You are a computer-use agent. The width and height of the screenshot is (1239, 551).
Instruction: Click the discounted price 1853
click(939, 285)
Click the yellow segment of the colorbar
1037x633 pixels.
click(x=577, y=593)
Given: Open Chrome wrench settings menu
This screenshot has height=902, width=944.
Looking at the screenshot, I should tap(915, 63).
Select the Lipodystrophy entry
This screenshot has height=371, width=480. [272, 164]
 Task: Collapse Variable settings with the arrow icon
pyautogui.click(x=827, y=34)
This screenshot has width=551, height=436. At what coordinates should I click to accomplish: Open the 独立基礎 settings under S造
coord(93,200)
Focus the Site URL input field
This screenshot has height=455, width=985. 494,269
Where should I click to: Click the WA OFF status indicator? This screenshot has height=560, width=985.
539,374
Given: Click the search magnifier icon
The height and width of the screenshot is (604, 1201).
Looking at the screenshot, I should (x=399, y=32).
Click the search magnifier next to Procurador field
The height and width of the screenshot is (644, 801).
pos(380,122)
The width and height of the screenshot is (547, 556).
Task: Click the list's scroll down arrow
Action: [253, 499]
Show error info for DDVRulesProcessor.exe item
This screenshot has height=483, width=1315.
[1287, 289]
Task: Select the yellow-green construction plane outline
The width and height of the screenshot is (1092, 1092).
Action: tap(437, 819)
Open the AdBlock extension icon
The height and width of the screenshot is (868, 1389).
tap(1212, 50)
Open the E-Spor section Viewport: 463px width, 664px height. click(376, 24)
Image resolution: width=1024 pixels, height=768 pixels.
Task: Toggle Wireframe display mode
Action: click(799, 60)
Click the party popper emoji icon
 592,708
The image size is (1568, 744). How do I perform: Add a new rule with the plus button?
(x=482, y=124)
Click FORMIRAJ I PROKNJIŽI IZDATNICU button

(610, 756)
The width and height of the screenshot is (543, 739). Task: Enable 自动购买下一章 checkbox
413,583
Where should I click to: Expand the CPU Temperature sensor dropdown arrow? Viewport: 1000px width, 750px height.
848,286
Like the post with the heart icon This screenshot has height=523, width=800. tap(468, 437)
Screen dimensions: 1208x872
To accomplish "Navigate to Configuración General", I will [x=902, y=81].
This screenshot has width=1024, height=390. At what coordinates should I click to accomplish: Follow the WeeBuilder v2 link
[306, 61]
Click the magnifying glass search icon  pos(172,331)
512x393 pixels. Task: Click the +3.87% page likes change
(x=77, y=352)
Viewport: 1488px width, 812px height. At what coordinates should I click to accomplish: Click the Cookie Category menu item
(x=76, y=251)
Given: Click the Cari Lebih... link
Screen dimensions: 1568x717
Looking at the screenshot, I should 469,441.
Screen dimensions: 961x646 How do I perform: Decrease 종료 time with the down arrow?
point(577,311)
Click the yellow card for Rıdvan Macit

**Activity**
From the data above, give every line again exactly as it appears.

**Response to the task**
You are a computer-use agent. The width and height of the screenshot is (1239, 551).
Instruction: Click the discounted price 1853
click(939, 285)
Click the yellow segment of the colorbar
1037x633 pixels.
click(x=577, y=593)
Given: Open Chrome wrench settings menu
This screenshot has height=902, width=944.
Looking at the screenshot, I should tap(915, 63).
Select the Lipodystrophy entry
This screenshot has height=371, width=480. [272, 164]
 Task: Collapse Variable settings with the arrow icon
pyautogui.click(x=827, y=34)
This screenshot has width=551, height=436. At what coordinates should I click to accomplish: Open the 独立基礎 settings under S造
coord(93,200)
Focus the Site URL input field
This screenshot has height=455, width=985. 494,269
Where should I click to: Click the WA OFF status indicator? This screenshot has height=560, width=985.
539,374
Given: Click the search magnifier icon
The height and width of the screenshot is (604, 1201).
Looking at the screenshot, I should (x=399, y=32).
Click the search magnifier next to Procurador field
The height and width of the screenshot is (644, 801).
pos(380,122)
The width and height of the screenshot is (547, 556).
Task: Click the list's scroll down arrow
Action: [253, 499]
Show error info for DDVRulesProcessor.exe item
This screenshot has height=483, width=1315.
[1287, 289]
Task: Select the yellow-green construction plane outline
The width and height of the screenshot is (1092, 1092).
Action: tap(437, 819)
Open the AdBlock extension icon
The height and width of the screenshot is (868, 1389).
tap(1212, 50)
Open the E-Spor section Viewport: 463px width, 664px height. click(376, 24)
Image resolution: width=1024 pixels, height=768 pixels.
Task: Toggle Wireframe display mode
Action: click(799, 60)
Click the party popper emoji icon
 592,708
The image size is (1568, 744). How do I perform: Add a new rule with the plus button?
(x=482, y=124)
Click FORMIRAJ I PROKNJIŽI IZDATNICU button

(610, 756)
The width and height of the screenshot is (543, 739). Task: Enable 自动购买下一章 checkbox
413,583
Where should I click to: Expand the CPU Temperature sensor dropdown arrow? Viewport: 1000px width, 750px height.
848,286
Like the post with the heart icon This screenshot has height=523, width=800. tap(468, 437)
Screen dimensions: 1208x872
To accomplish "Navigate to Configuración General", I will [x=902, y=81].
This screenshot has width=1024, height=390. At what coordinates should I click to accomplish: Follow the WeeBuilder v2 link
[306, 61]
Click the magnifying glass search icon  pos(172,331)
512x393 pixels. Task: Click the +3.87% page likes change
(x=77, y=352)
Viewport: 1488px width, 812px height. At what coordinates should I click to accomplish: Click the Cookie Category menu item
(x=76, y=251)
Given: Click the Cari Lebih... link
Screen dimensions: 1568x717
Looking at the screenshot, I should 469,441.
Screen dimensions: 961x646 How do I perform: Decrease 종료 time with the down arrow?
point(577,311)
Click the yellow card for Rıdvan Macit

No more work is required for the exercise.